The state argues that because appellant did not challenge his sentence at the district court level on the basis of Apprendi v. New Jersey, 530 U.S. 466, 120 S. Ct. 2348, appellant has waived his claim.  But we have recently held that a criminal defendant is entitled to have his or her sentence reconsidered under Blakely even if the defendant did not raise the issue to the district court.  State v. Fairbanks, 688 N.W.2d 333, 337 (Minn. App. 2004), review granted (Minn. Jan. 20, 2005) (appeal stayed pending Shattuck); see also State v. Petschl, ___ N.W.2d ___, 2004 WL 3131308, at *6-7 (Minn. App. 2004) (explaining that the Blakely decision applies to all cases pending on direct review at the time the Supreme Court released Blakely), review denied (Minn. Jan. 20, 2005).  Here, appellant's case was pending on direct review at the time Blakely was released, appellant submitted his brief after Blakely was issued, and in his brief he has clearly raised the constitutional issues set forth in Apprendi and Blakely.
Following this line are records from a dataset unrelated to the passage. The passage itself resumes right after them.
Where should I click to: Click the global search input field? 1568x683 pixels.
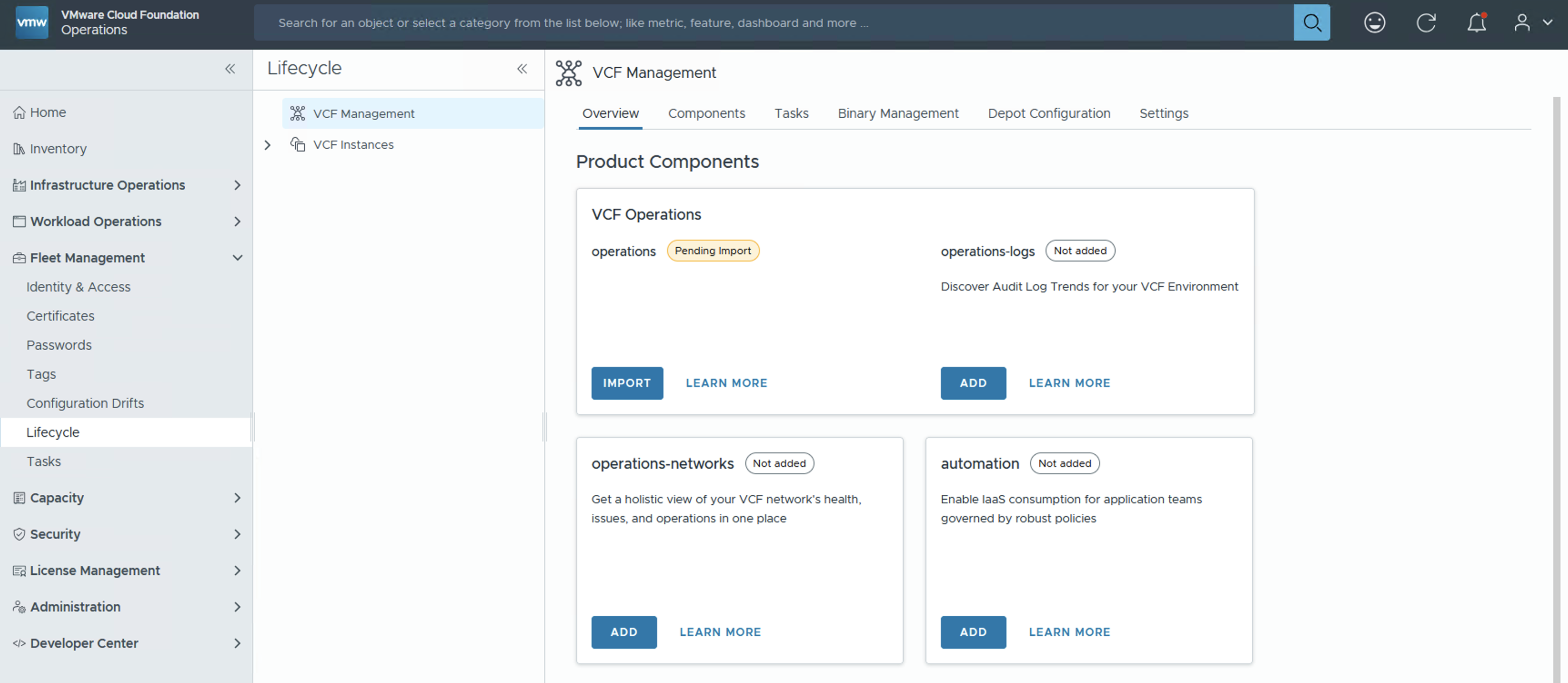(773, 22)
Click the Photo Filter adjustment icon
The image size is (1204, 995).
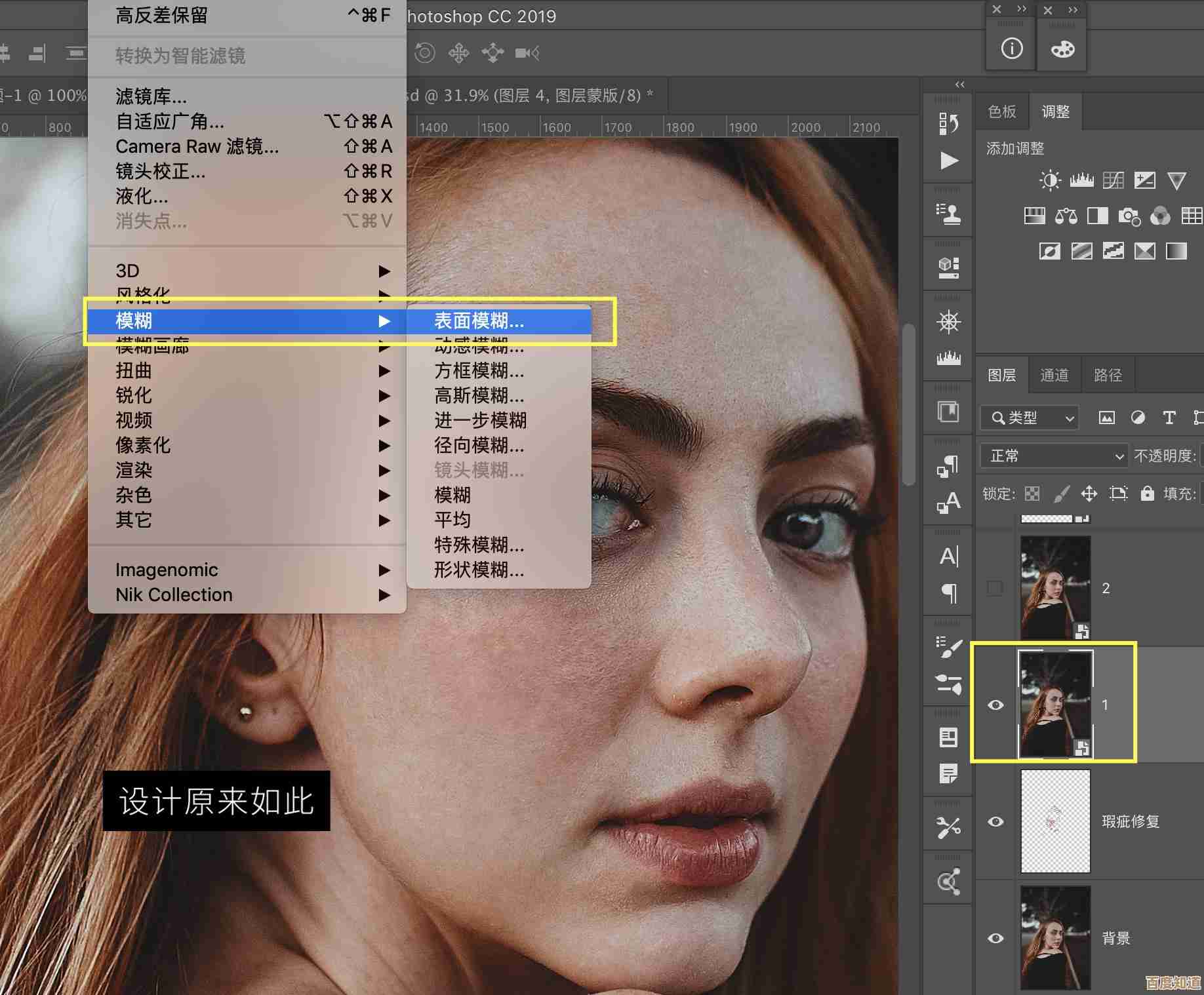(1130, 217)
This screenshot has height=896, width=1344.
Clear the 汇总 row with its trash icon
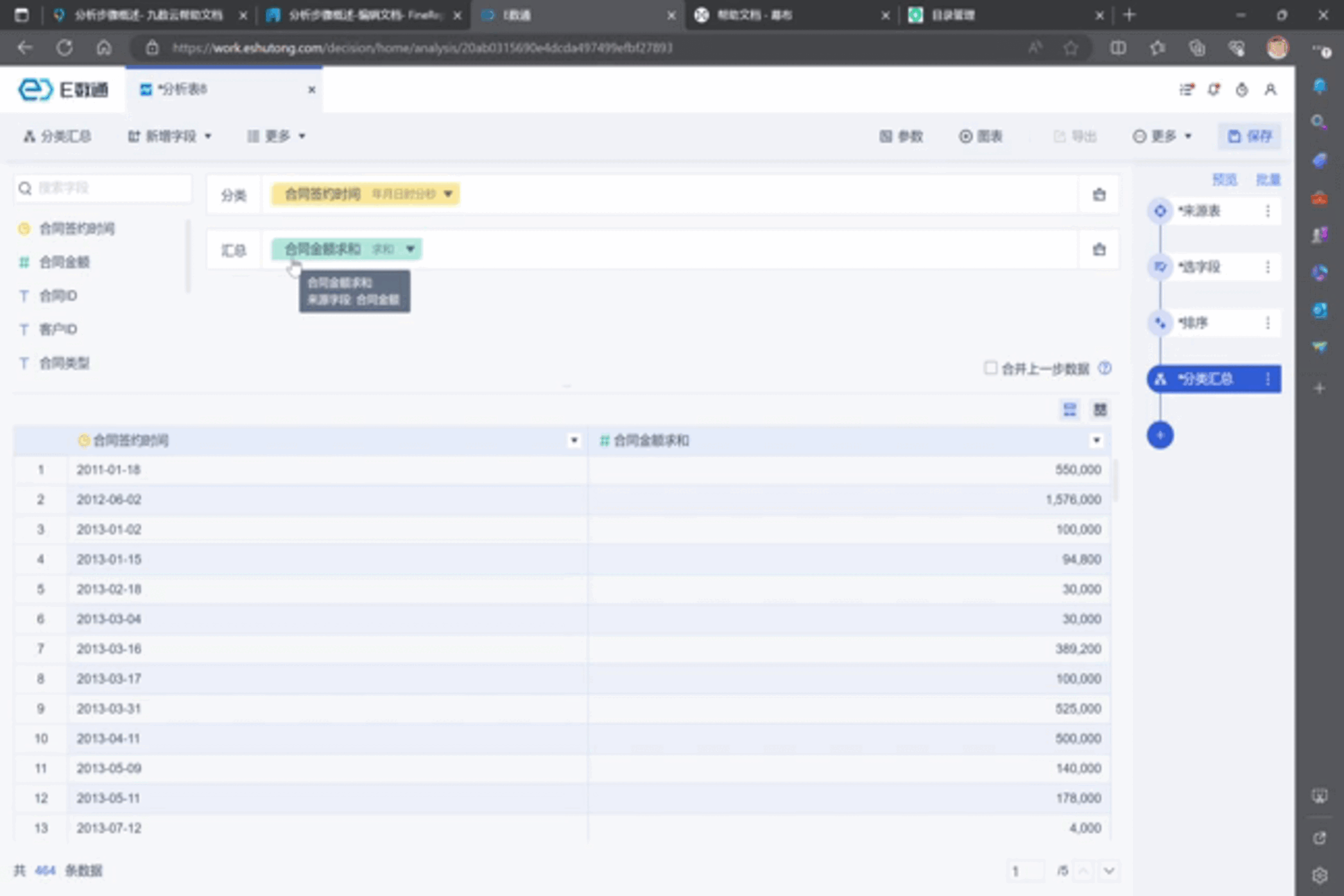[1098, 250]
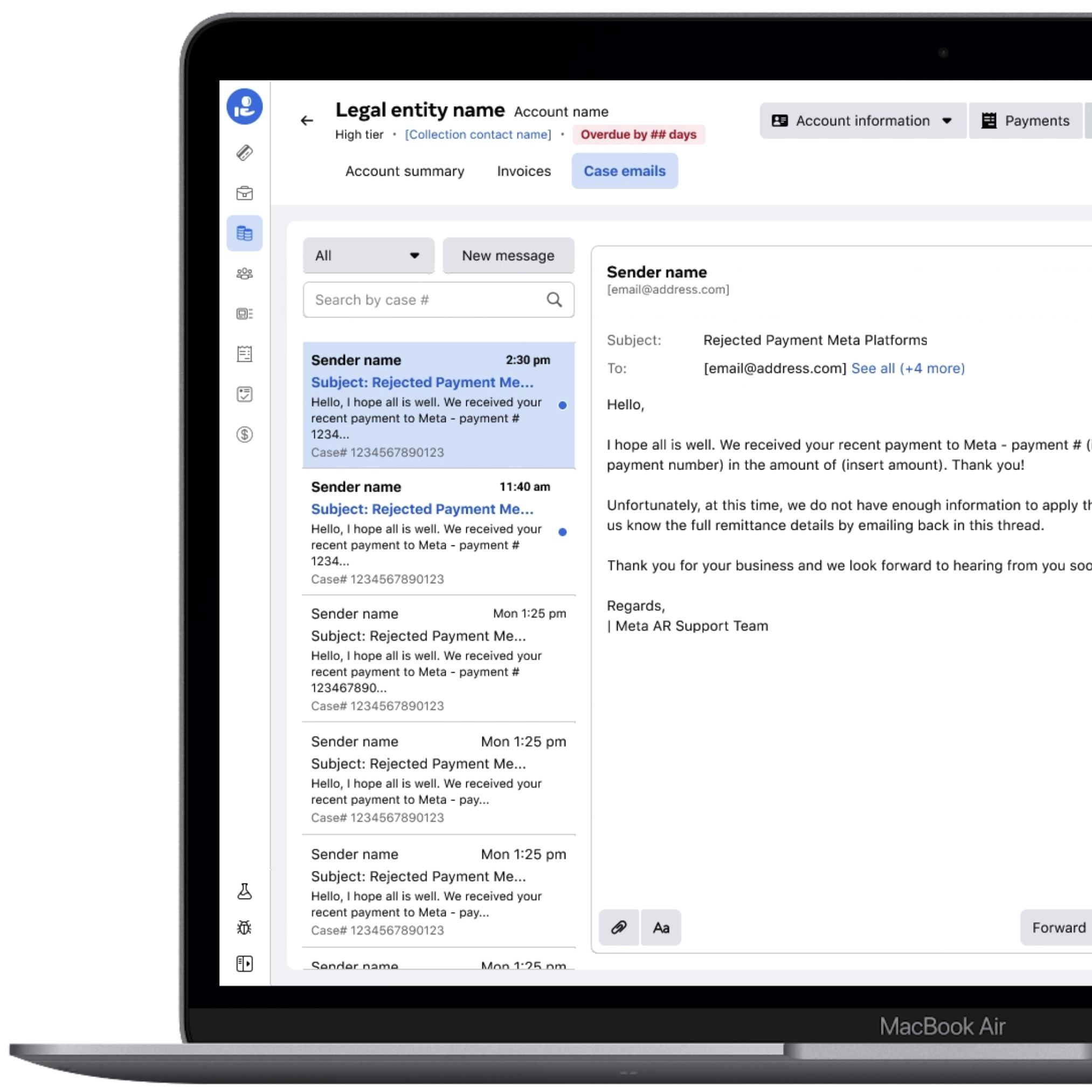The height and width of the screenshot is (1092, 1092).
Task: Open the briefcase section in sidebar
Action: [244, 193]
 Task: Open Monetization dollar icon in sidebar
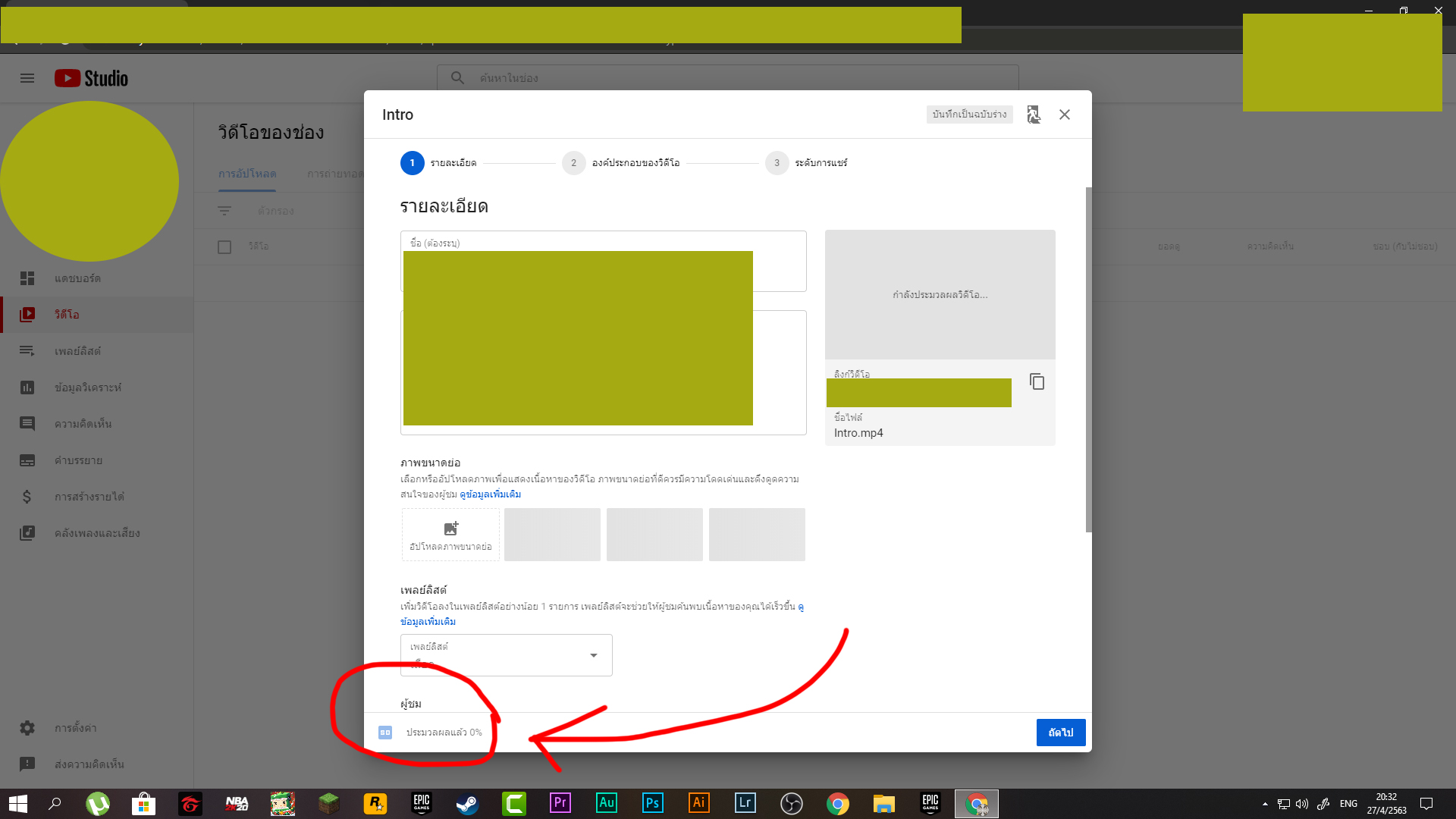pyautogui.click(x=27, y=497)
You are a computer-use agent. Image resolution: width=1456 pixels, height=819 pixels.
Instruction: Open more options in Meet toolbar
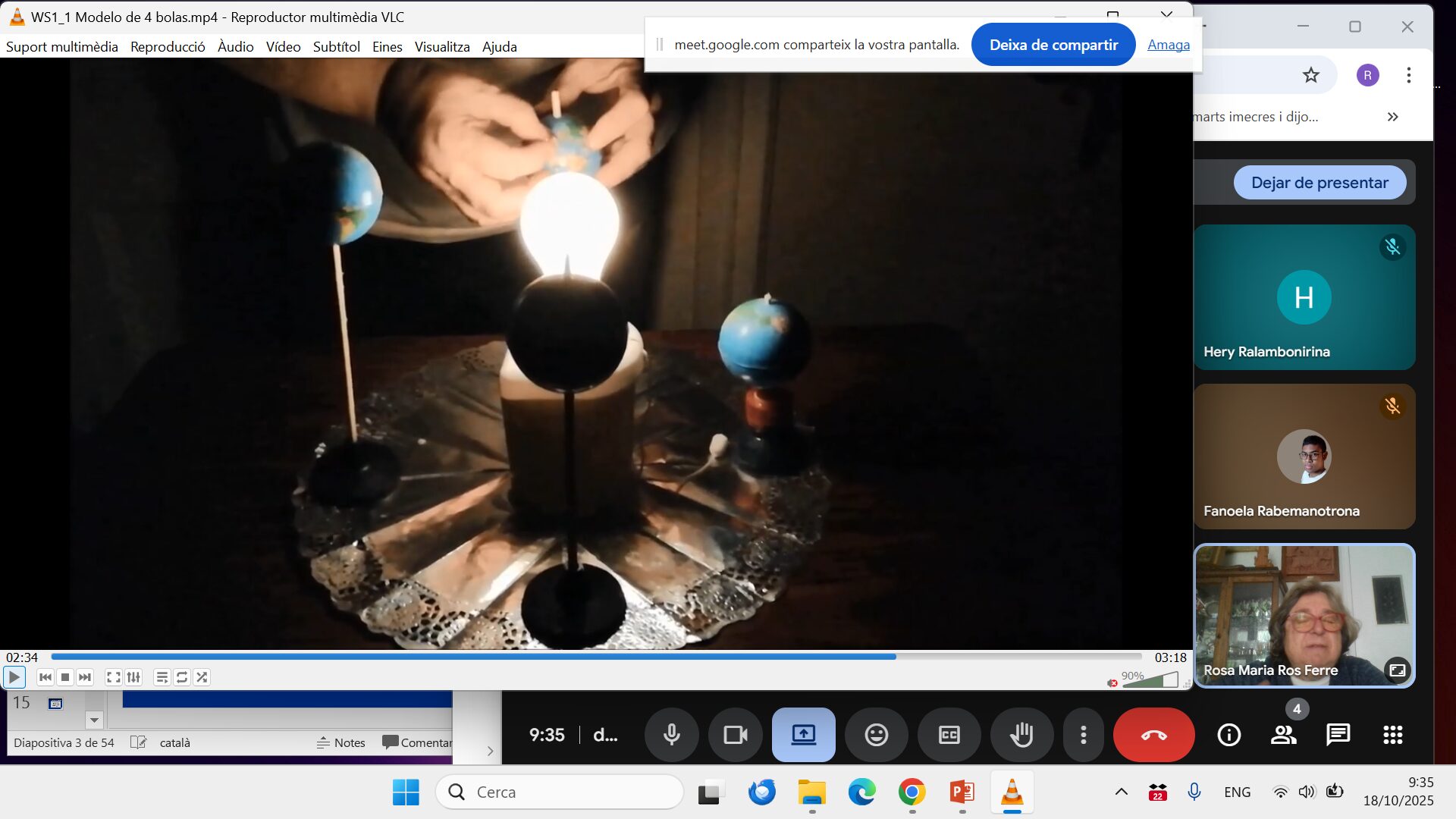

Because appellant neither waived his right to have a jury find the facts that could be used to support an aggravating factor nor admitted the facts that the district court found supported the aggravating factors used to impose an upward durational departure, we conclude appellant was sentenced in violation of his Sixth Amendment rights.  Appellant contends that we must reduce his sentence to the presumptive term of 165 months, while the state argues that we should remand the case for further development of the record and resentencing.  But the remedy issue has not yet been settled in Minnesota.  See Shattuck, 689 N.W.2d at 786 (ordering supplemental briefing on the appropriate remedy).  Accordingly, we remand for resentencing consistent with Blakely. 

            Reversed and remanded.


* Retired judge of the Minnesota Court of Appeals, serving by appointment pursuant to Minn. Const. art. VI, § 10.

[1] The supreme court granted review in Conger but stayed additional processing of that matter pending a final decision in State v. Shattuck, No. C6-03-362 (Minn. argued Nov. 30, 2004).  By order filed in Shattuck on December 16, 2004, the supreme court held that the imposition of an upward durational departure based on aggravating factors not considered by the jury was a violation of the defendant's rights as articulated in Blakely.  State v. Shattuck, 689 N.W.2d 785, 786 (Minn. 2004) (per curiam).  The court indicated that a full opinion will follow and directed the parties to submit additional briefs on an appropriate remedy.  Id.